▶ [THE TASK]: Wherever "agent" appears in the records below, copy the line that holds it.

• • • •

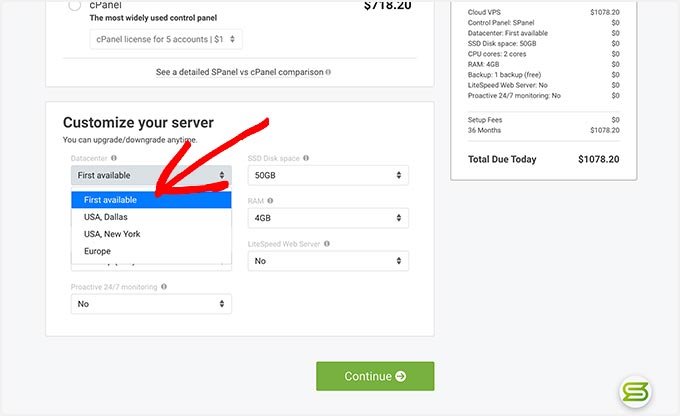
Task: Select the cPanel radio button
Action: point(75,6)
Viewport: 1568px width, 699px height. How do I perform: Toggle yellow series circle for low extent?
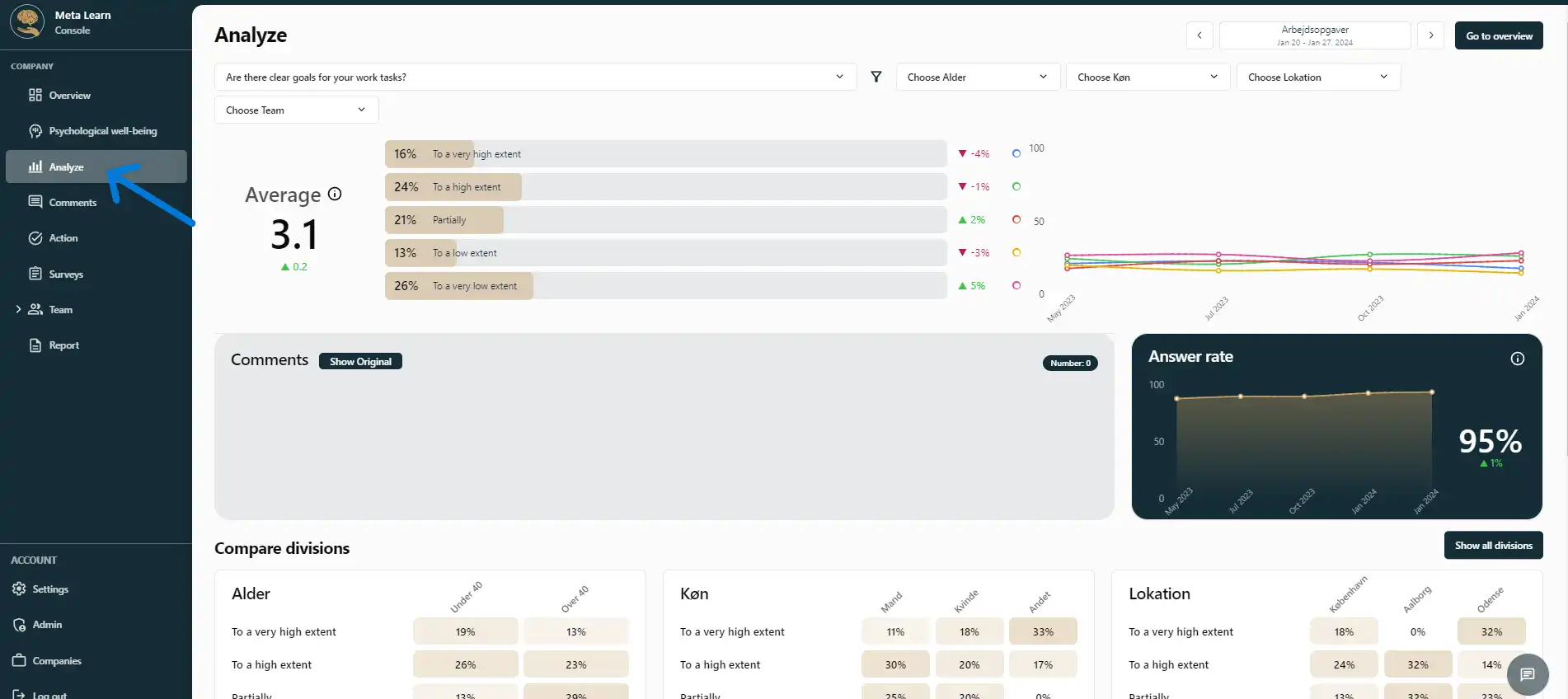coord(1016,252)
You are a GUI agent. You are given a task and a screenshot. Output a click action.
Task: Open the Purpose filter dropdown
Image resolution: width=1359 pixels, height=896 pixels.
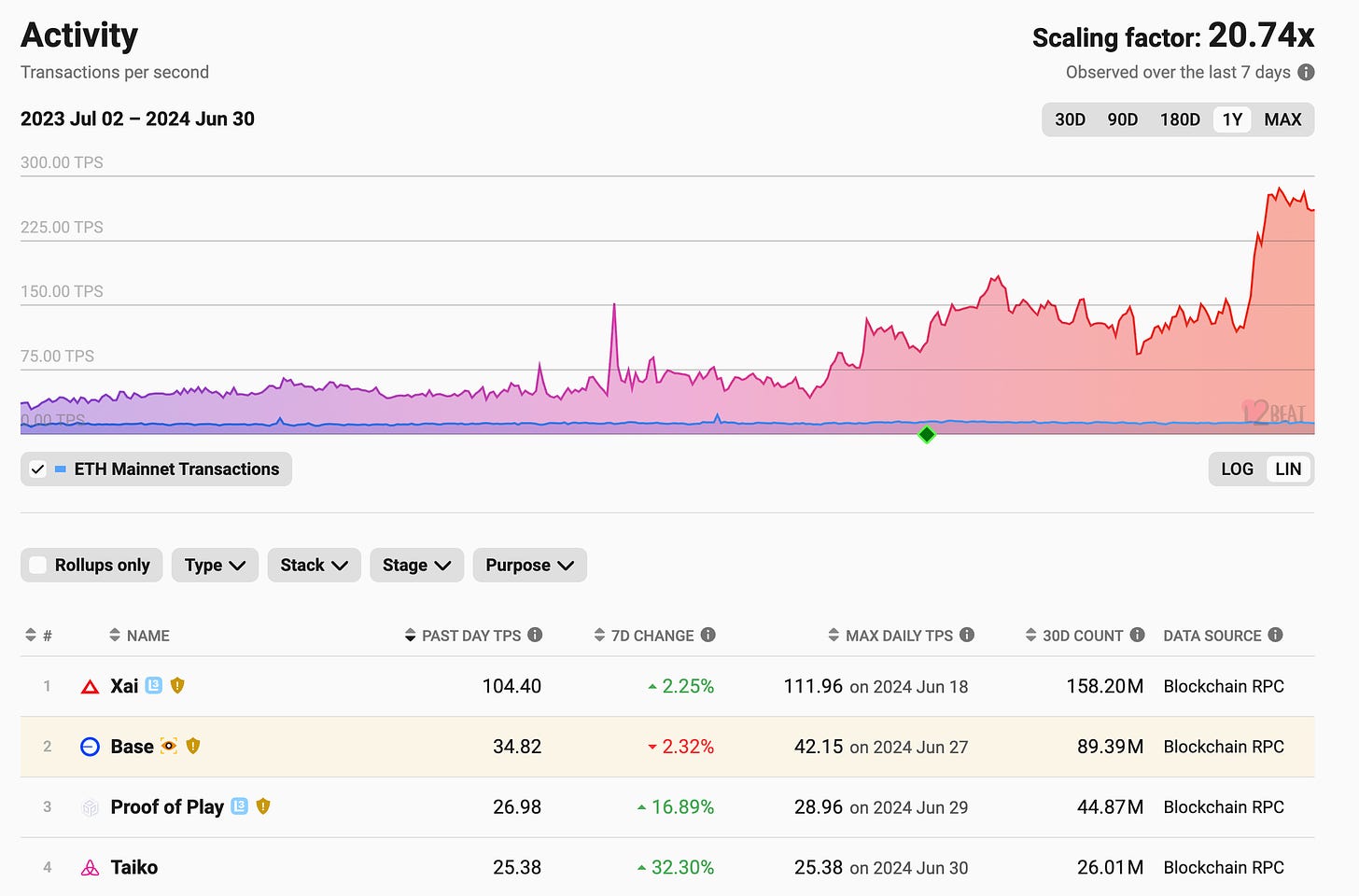529,566
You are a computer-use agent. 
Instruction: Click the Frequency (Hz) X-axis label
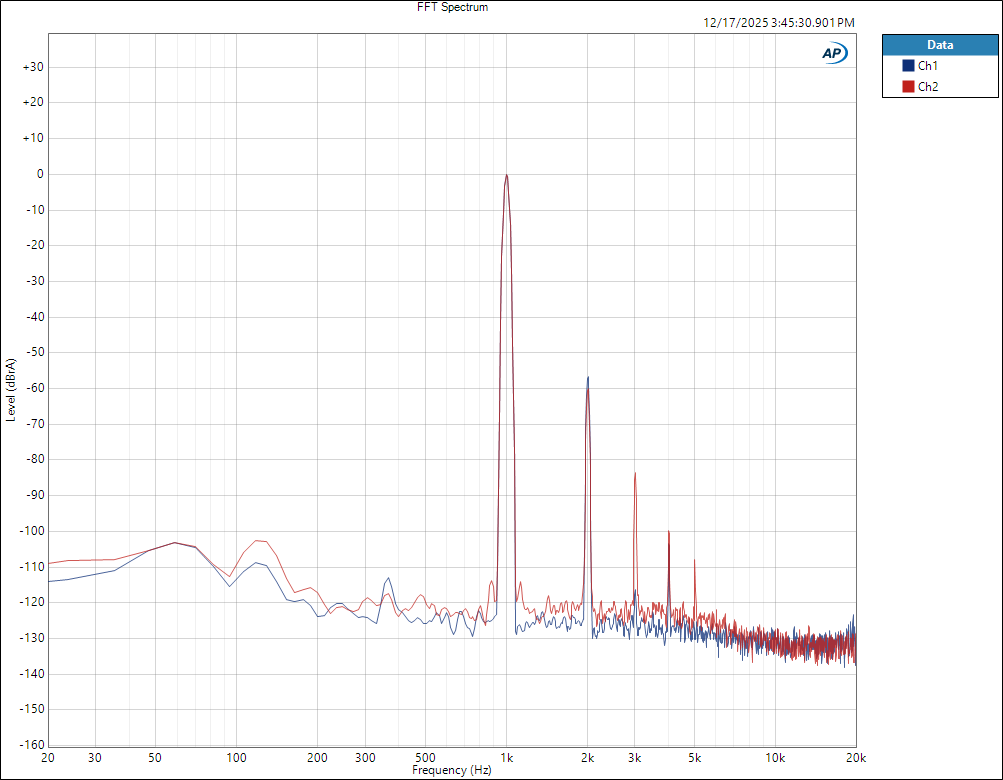pyautogui.click(x=452, y=771)
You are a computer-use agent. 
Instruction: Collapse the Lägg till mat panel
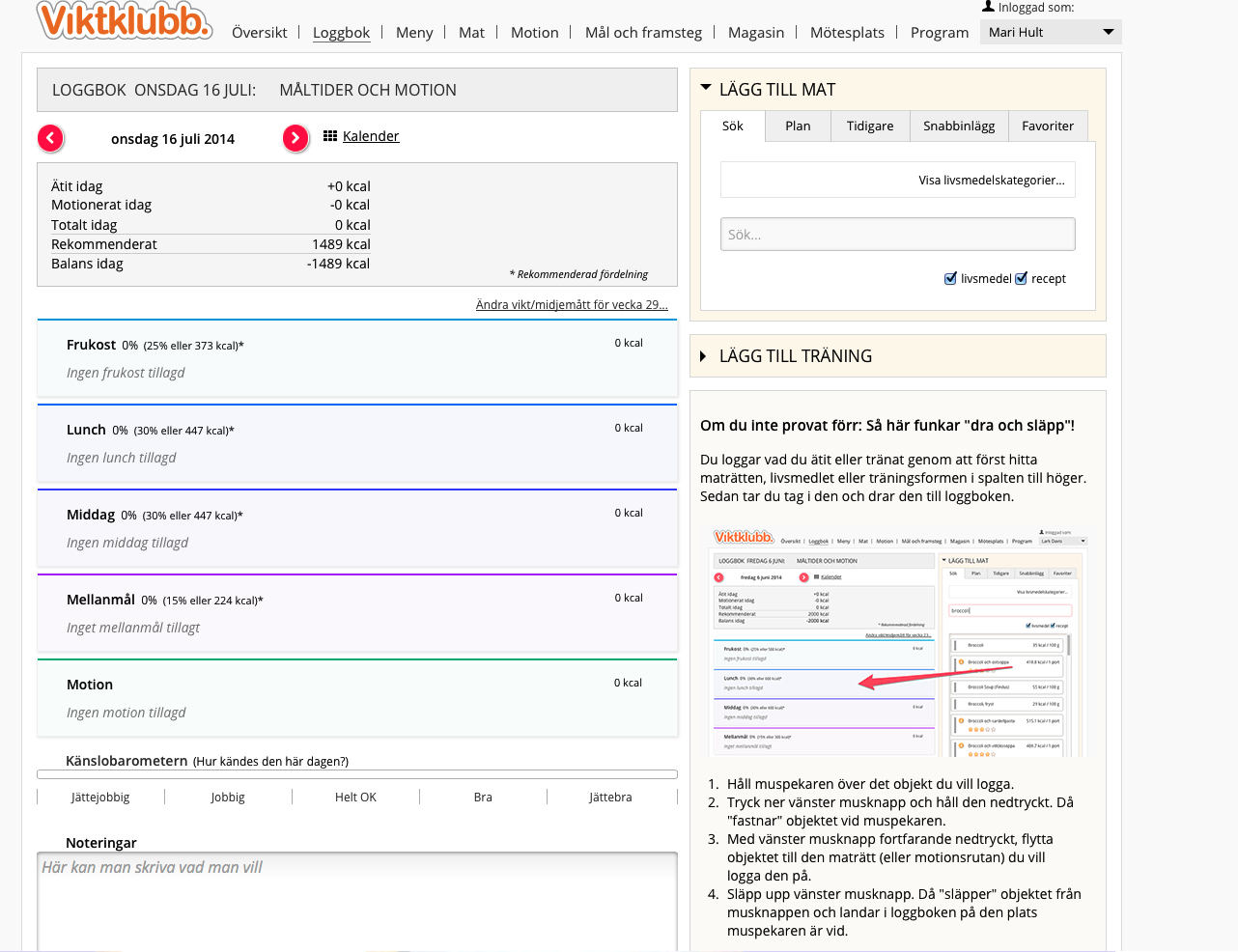point(706,89)
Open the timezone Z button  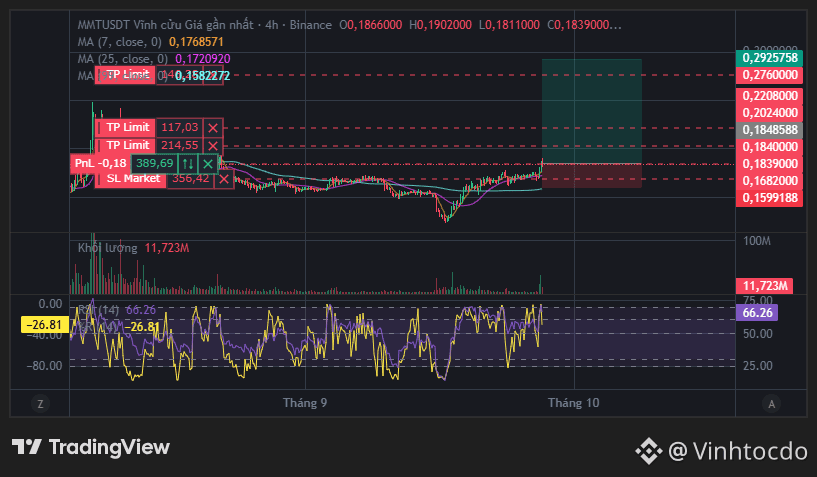point(40,403)
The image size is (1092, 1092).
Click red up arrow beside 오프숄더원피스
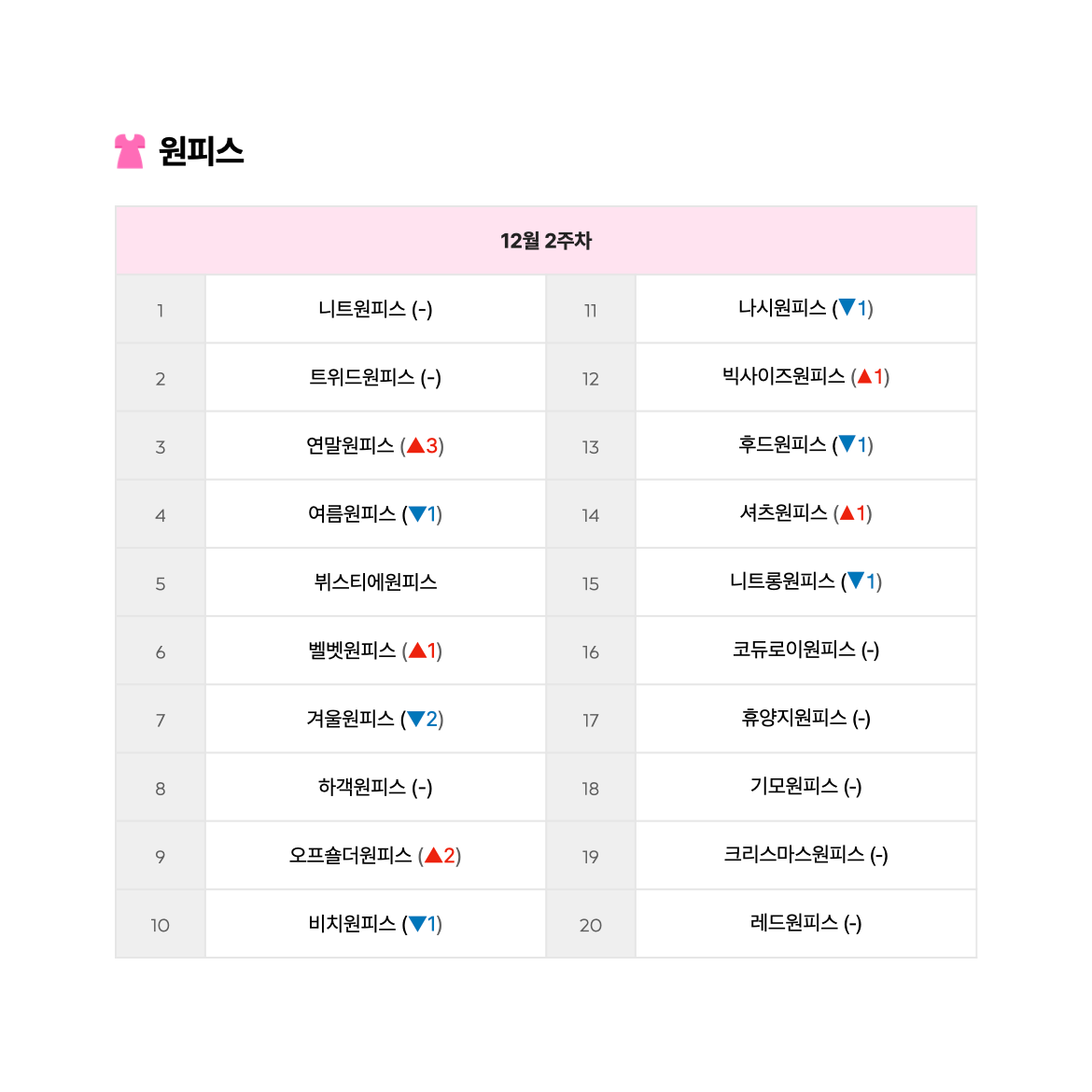click(434, 855)
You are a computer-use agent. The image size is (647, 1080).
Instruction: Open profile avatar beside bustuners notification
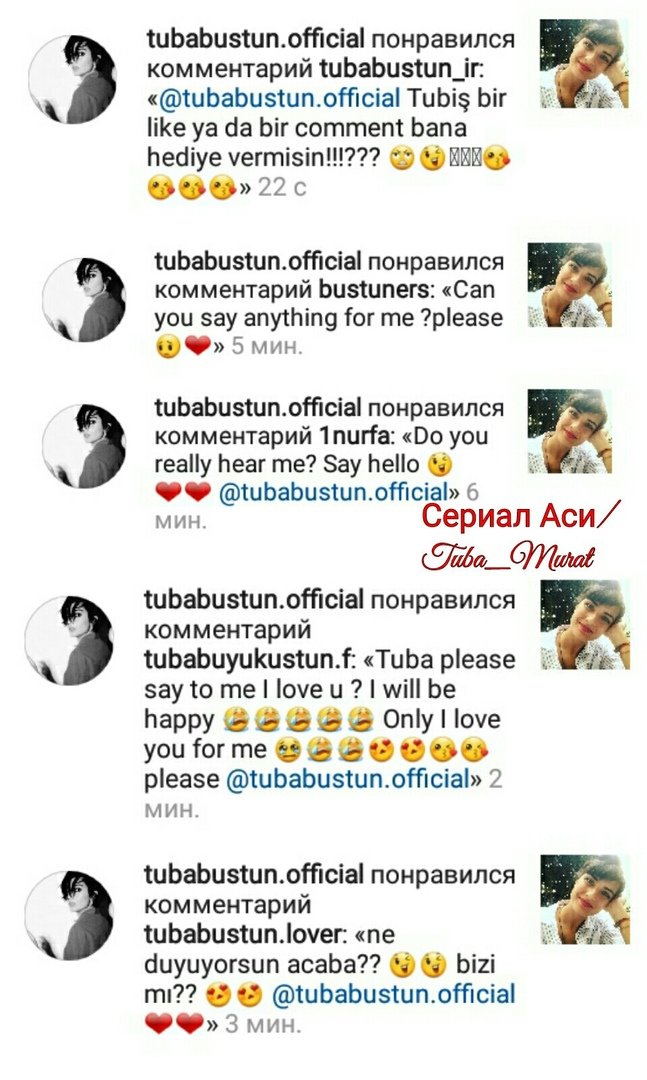click(x=84, y=300)
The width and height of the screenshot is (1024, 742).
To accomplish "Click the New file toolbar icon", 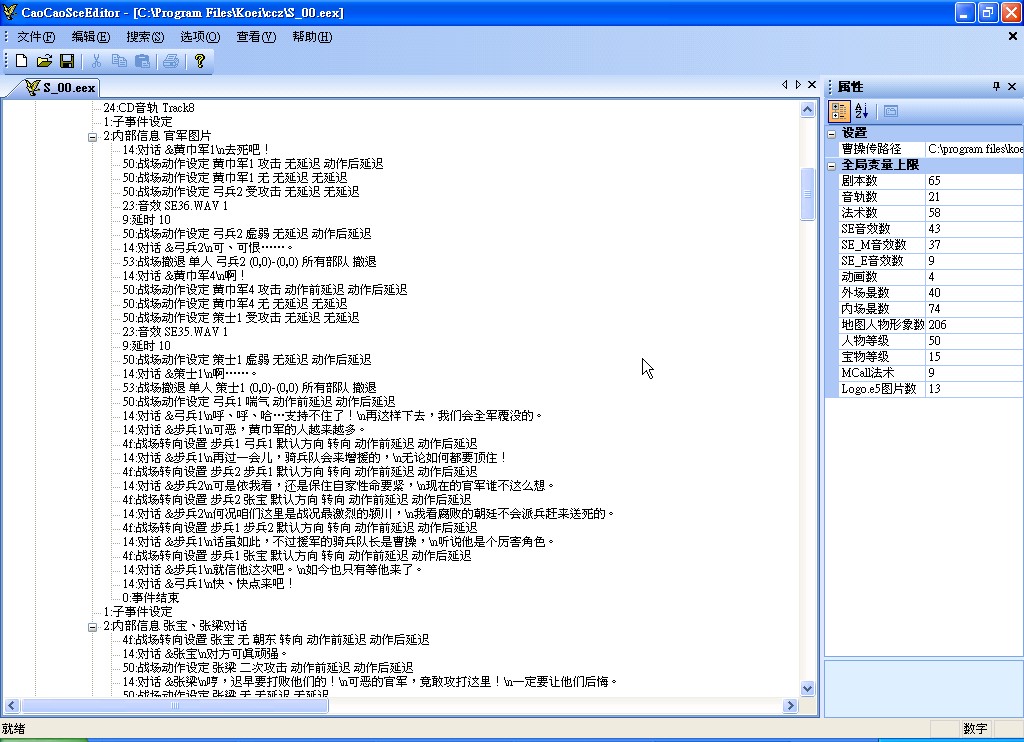I will coord(21,61).
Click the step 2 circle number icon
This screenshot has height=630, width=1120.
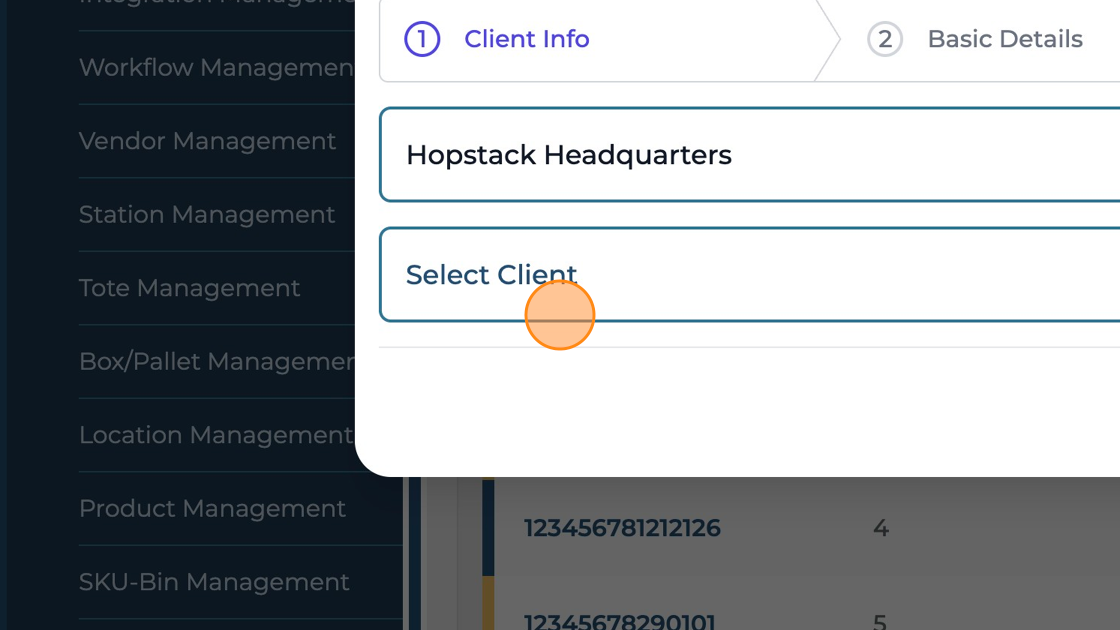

• • • •

▶ [EXERCISE RESULT]:
You are a GUI agent. You are given a task and a screenshot. Output a click action.
You are a computer-use agent. 
You are a computer-use agent. 
You are a computer-use agent. The image size is (647, 1080).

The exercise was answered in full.